Sparen: Manchmal sagt die Politik auch nein
Es ist ein angekündigter Verfassungsbruch, den man so nicht benennen will. Aber das Bundesverfassungsgericht war in seinen Entscheidungen zum öffentlich-rechtlichen Rundfunk zuletzt sehr klar. Dass die Medienpolitik das einfach ignoriert und sich nicht einmal die Mühe macht, ihre Sichtweise unter Einbeziehung der höchstrichterlichen Rechtsprechung zu erklären, sagt mehr über die Politik aus als über einen möglicherweise überdimensionierten öffentlich-rechtlichen Rundfunk.
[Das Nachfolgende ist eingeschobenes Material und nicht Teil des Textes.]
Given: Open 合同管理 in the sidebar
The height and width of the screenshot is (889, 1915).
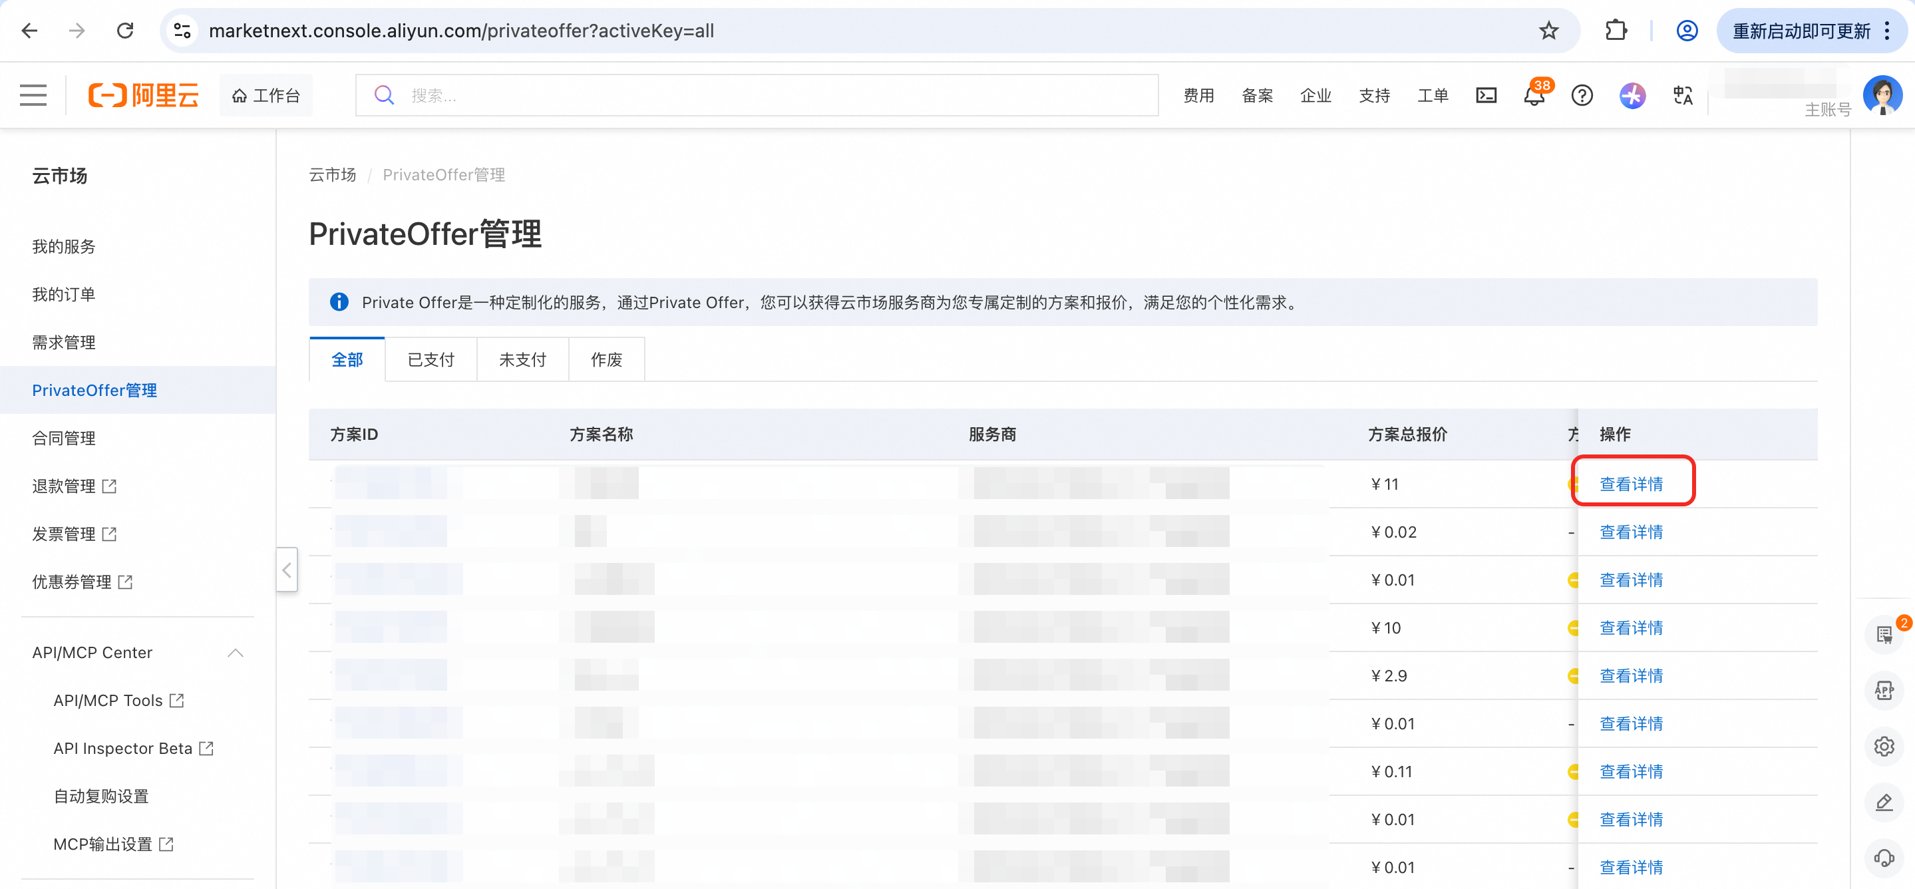Looking at the screenshot, I should click(64, 439).
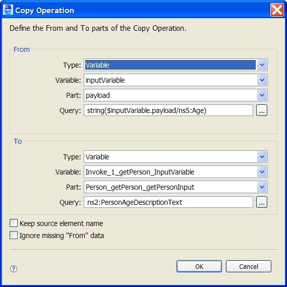Click into the To Query ns2:PersonAgeDescriptionText field
This screenshot has width=287, height=287.
168,202
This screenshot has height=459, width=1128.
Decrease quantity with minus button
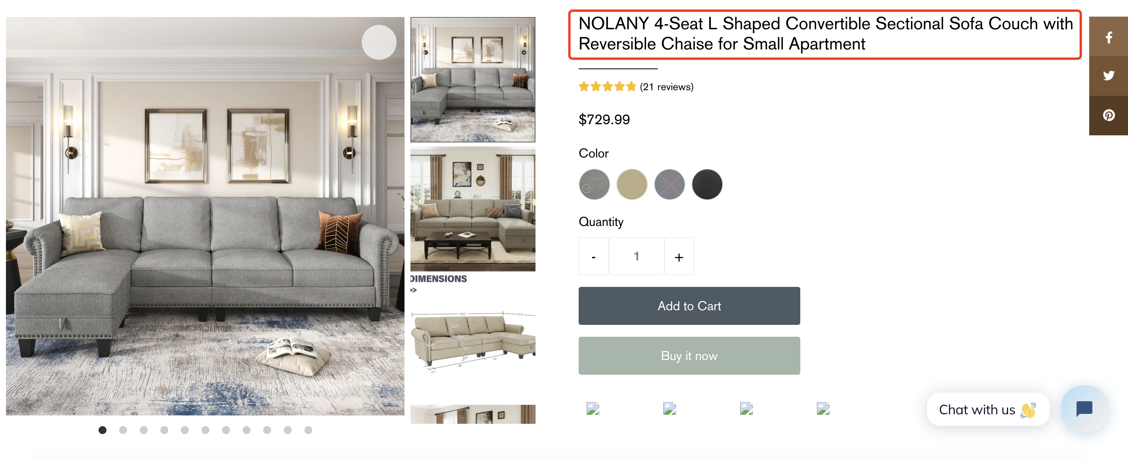[593, 256]
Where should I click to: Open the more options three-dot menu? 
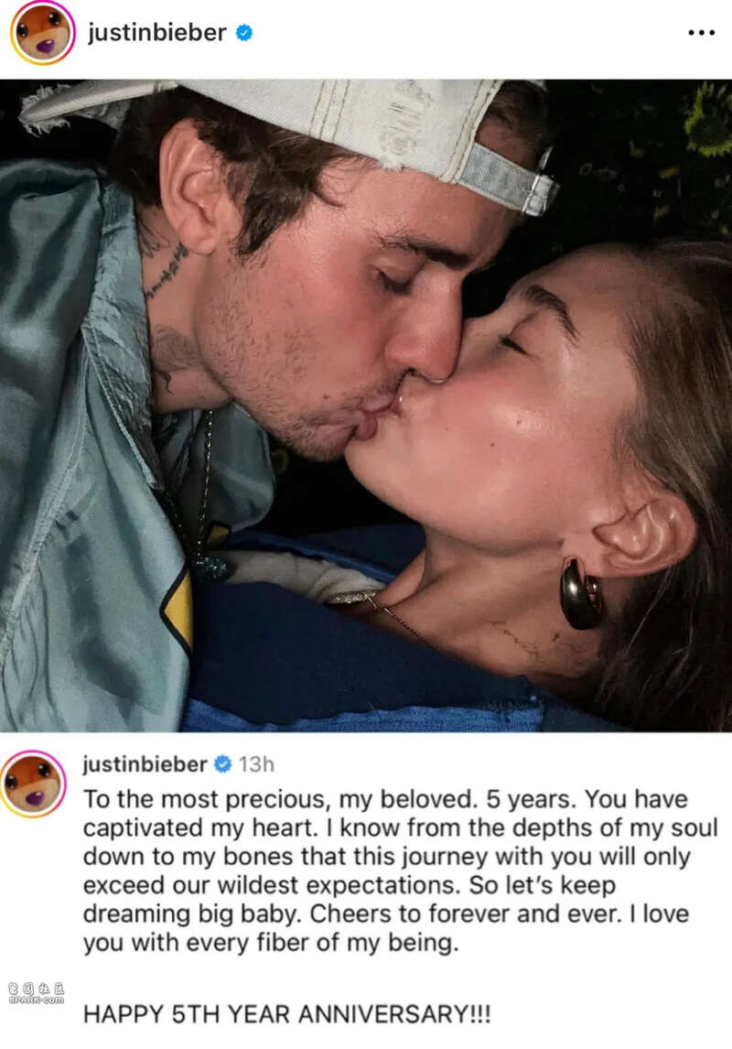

Klar ist: Auch die Öffentlich-Rechtlichen stehen in der Verantwortung und müssen sparen. Bereits angekündigte Maßnahmen kommen teilweise zu spät und werden zu langsam umgesetzt. Aber es ist eben auch ziemlich oft die Politik, die Veränderungen verhindert. Als SWR-Intendant Kai Gniffke vor fast drei Jahren eine weitgehende Zusammenarbeit mit dem Saarländischen Rundfunk vorschlug, ohne dessen Programmautonomie in Frage zu stellen, hagelte es Kritik - allen voran aus der saarländischen Politik. Ein ARD-interner Vorstoß zu einem möglichen Aus von One wurde vor einigen Jahren von der Landesregierung in NRW abgekanzelt. Der neue RBB-Staatsvertrag wird den Sender nicht gerade flexibler machen und auch das Bundeskartellamt hat mal unter großem Aufsehen die Zusammenarbeit von ARD und ZDF bei einer gemeinsamen Streaming-Plattform verhindert. Wenn die Politik also nun mit dem Finger einfach immer nur auf vermeintlich untätige Sender zeigt, dann macht sie es sich damit viel zu einfach.